Holy shit, the racist bastards ARE rolling things back to the 50s:

“CDC gets list of forbidden words: fetus, transgender, diversity”

along with the gutting of other departments like the EPA, this is going to cause long-term damage. Holy fucking shit.

Showing the Nazi-lite UCP and Stephen Harper’s muzzling of Canadian scientists how it’s REALLY done in an American Taliban theocracy. Fucking losers are quick to call the lefties “snowflakes” but they themselves can’t handle words.

So, the Wolfenstein II: The New Colossus game isn’t fictional but more of a documentary.

On top of the specific words banned, they want them instead to use this phrase to talk about science policy:

CDC bases its recommendations on science in consideration with community standards and wishes.

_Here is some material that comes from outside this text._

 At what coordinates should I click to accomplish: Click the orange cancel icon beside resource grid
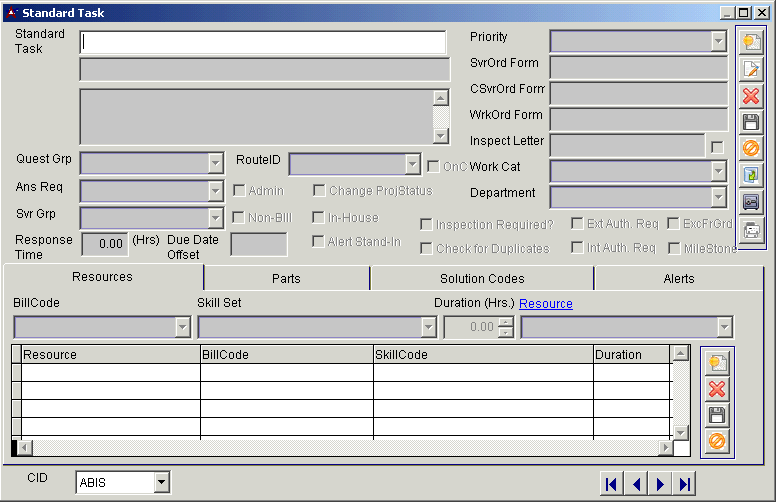(x=717, y=441)
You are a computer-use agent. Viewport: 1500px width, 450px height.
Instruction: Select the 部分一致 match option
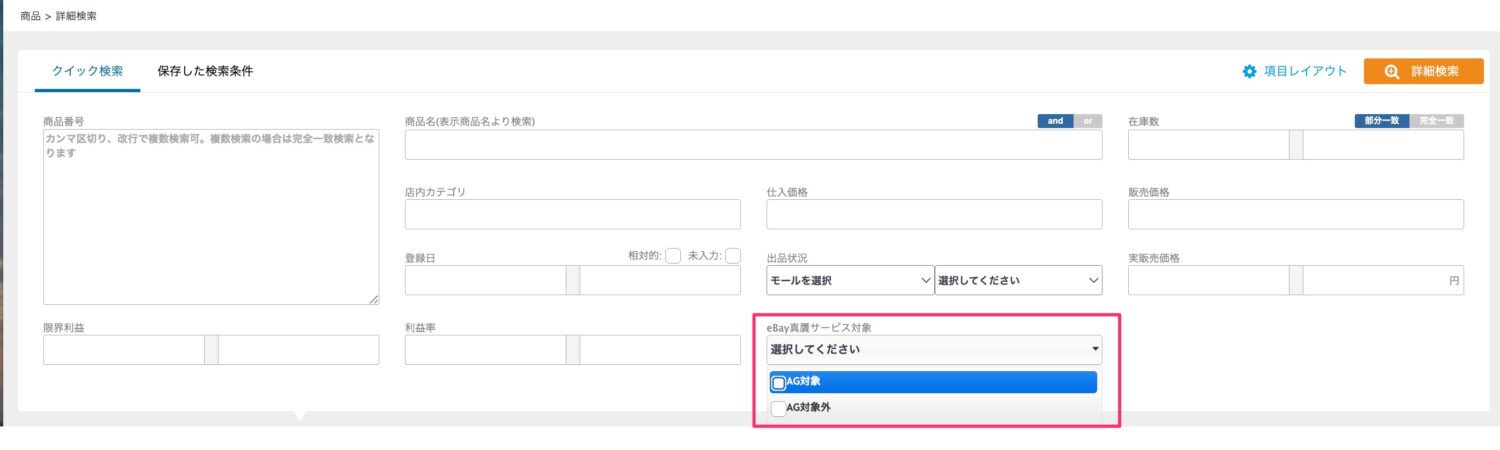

So they’re no longer “evidence-based”, they’re based on the whims of political appointees and their interpretations of society’s wishes. That never turns out poorly.

Welcome to Nazi America.

Well, because, diseases respond to cultural pressure, you know. Ask a bacterium nicely and it won’t infect you, honest. If you’re a rich white male hetero Christian Republican, that is.

This is what 60 million of your countrymen voted for. Never forgive them for that.

Way ahead of you, my man.

Empowering anti-vaxxers everywhere.

2020 can’t come fast enough, man. And hopefully the 2018 elections will shake things up too.

When I was a kid, I think that part of what formed by conservative view of the world was reading books like 1984 by Orwell. One of the greatest crimes of Communists, to me, was the rejection of science and reality itself manifested in things like Lysenkoism in the USSR, and presented by Orwell as things like newspeak, or the internalized antirationality of doublethink.

And yet now we see the conversation movement has actually become exactly that.

This idea of banning scientific terms is a literal manifestation of newspeak principles. The idea that the government wants to limit the use of certain terms, in order to restrict the thought processes which would use them.

We see doublethink manifesting itself more and more every day, with Trump’s supporters continually ignoring overt logical inconsistencies. The fact that statements don’t make sense literally does not matter to them.

There’s a big, big difference between Lysenkoism and modern anti-intellectualism; Lysenkoism was imposed from the top down, where this stuff is burbling up from the bottom.

Sadly, this may prove to be dangerous too. E.g. Paris Peace Conference did not “forgive” Germany after WWI, and look what happened. Allies did in fact forgive Germany and Japan after WWII, and things turned out significantly better. (Though possibly mainly because G & J were too terrified of the Soviet Union, and behaved themselves better as a consequence. Which I think is was true about Right-wingers in the US too.)

Also, Confederates were “forgiven” (pardoned) after Civil War, or things might have turned bloody again soon after.

There is a dichotomy today. Trump seems to be deeply up Putin’s ass. His followers may have been Russophobes, but what do they feel now? Confused I’d guess.

Confused, and elated that they’re getting away with it, too!

It’s totally coming from the top down.

Modern anti intellectualism in the GOP is being driven by leadership as a means to about having to acknowledge why things they say simply don’t work.

Their entire stance on climate change is an example of this, where attacking science itself helps about having to deal with the results of scientific research.

Trump supporters have few credentials to earn their positions, so I don’t (can’t) think of them as top-down, anything. Remember that Trump is rich because of the image he cultivated, as well as a loan given to him by his dad, not any particular skills or qualifications in running a business. (He failed several times, and his creditors only gave him a break because of the value the “TRUMP” name had accrued.)

In terms of power, though, it is top down, as Timex says; it’s the product of deliberate policy decisions by elites to shore up their position and it takes advantage of the cultural proclivities of non-elites, massaged by very carefully shaped media offensives.

That being said, certainly there is a strain of this sort of anti-intellectualism that does burble up from below, sort of naturally, but that too I think is a product of, if not active encouragement, at least passive neglect, in that natural tendencies towards cultural reaction and suspicion of science have been allowed to fester with very little pushback.

I think it started out as top-down but then there was an unexpected synergistic effect with the audience and their poor critical thinking skills, plus their resentment to social change.

In the big picture I blame the right wing media as the primary cause of the “reality dysfunction” of the GOP base, but the audience also played a role, and the two factors are IMO inextricably intertwined.

There was a lot of this coming out from the bottom during the “evangelical transition” of the 70-90s by addressing declining religiosity in religiously inclined by doubling down on literalism and rejecting science outright.